The inventory valuation is an important step in the closing of accounts, as it allows you to determine the exact amount of your inventory at the end of the year, taking into account changes in quantity and value. From an accounting point of view, valuation enables inventories to be shown as assets at the balance sheet date. In this article:
Stock valuation
Your year-end inventory is valued on 2 levels:
- The quantities of stock available for each product: this involves an inventory of each of the stocks;
- Inventory unit value: this inventory unit value has been calculated based on the cost of your purchases related to this inventory (inventories are valued using the so-called weighted average cost method). If you would like to find out more, you can see the article on Average Cost Method.
At closing, you can perform this double-check from the Accounting > Closing → Inventory
Stocks with no accounting entry lines do not appear on the valuation page. To remedy this, delete these lines and re-enter them with a script.
Related accounting entries
Purchases and changes in inventory during the year
It all starts with the entry of an expense entry when you acquire the merchandise corresponding to the stock.
To do this, go to the Accounting > Book Entry > Inventory Management page and click on the details icon "Eye"

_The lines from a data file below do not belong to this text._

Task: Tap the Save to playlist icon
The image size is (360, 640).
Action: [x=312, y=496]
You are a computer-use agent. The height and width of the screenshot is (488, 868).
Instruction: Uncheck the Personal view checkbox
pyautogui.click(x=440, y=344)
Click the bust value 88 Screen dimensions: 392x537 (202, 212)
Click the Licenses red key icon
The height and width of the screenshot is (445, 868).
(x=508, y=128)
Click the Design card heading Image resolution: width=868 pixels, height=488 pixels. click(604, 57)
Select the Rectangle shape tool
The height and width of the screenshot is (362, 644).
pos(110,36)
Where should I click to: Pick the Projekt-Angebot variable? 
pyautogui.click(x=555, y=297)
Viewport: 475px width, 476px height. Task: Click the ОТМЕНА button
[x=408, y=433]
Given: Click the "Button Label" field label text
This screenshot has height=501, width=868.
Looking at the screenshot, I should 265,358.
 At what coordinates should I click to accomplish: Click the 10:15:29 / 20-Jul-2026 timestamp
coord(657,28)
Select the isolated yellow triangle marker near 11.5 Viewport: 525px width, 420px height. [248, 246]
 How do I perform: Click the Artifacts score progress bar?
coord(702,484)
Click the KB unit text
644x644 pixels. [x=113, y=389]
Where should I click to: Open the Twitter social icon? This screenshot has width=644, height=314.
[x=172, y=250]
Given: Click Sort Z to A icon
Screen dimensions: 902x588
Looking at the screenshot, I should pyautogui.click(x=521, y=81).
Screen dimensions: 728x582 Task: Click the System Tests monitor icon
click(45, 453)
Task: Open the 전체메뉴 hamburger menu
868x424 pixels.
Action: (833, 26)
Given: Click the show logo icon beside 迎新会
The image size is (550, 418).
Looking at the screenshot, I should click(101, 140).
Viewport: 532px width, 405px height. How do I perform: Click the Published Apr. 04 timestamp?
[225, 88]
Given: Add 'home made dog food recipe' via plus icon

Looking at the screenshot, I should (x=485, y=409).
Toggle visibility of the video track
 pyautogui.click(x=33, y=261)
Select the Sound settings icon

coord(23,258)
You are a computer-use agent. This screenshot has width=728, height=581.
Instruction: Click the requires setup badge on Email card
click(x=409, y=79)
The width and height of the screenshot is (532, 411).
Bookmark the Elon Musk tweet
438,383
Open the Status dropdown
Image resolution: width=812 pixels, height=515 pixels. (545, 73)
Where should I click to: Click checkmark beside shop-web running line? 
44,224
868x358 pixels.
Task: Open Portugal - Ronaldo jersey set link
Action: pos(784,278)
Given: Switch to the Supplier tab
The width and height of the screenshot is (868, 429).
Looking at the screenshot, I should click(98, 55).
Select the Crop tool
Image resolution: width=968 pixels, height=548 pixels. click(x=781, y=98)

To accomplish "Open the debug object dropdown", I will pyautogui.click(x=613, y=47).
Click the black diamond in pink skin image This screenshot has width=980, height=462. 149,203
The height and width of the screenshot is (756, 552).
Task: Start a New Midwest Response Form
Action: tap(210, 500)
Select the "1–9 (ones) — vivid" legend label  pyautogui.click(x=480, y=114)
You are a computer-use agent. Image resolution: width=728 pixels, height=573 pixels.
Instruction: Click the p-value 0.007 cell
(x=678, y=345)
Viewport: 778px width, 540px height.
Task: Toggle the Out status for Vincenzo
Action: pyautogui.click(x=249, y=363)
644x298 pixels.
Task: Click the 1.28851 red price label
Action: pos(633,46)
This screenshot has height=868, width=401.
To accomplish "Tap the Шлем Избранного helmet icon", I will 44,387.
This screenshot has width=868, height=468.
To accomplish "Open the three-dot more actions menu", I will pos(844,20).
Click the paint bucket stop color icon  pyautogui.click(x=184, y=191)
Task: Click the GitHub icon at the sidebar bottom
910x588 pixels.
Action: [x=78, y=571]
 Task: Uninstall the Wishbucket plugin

You can then vary this stock over the course of the year by replenishing or distributing it from the Forms & Campaigns > Online Store > Inventory management page. A line is created for the initial stock and then for each new supply/distribution.
Closing inventory valuation
When you valuate inventory at closing, the following entries are created:
- The value of the stock is debited to a category of type 37XXXX ;
- In return, this amount is credited to category 603000.
Example of a year-end inventory valuation entry:
| Category | Flow | Credit |
| 603000 | 100€ | |
| 37XXXX | 100€ |
Account 37 is shown on the balance sheet to reflect the inventory value as a closing asset. Account 603 reflects only the change in inventory compared with the previous year.
Reversal of inventory at the start of the next fiscal year
Once the balance sheet has been closed and the next financial year opened, a reversal (reverse entry) will be automatically made by the software to offset the valuation at closing.
Reversal will only be automatic if the valuation is entered from Closing & Stocks. If the entry is created via advanced accounting entry, the reversal must be made manually.
Example of reversal of opening inventory valuation:
| Category | Flow | Credit |
| 603000 | 100€ | |
| 37XXXX | 100€ |
Valuation takes place at each balance sheet date and reflects the change in value and quantity of inventory over the year.
A new valuation will therefore be carried out at the end of the following year. As this is a balance sheet entry, it represents a snapshot of the organization's assets at a given date.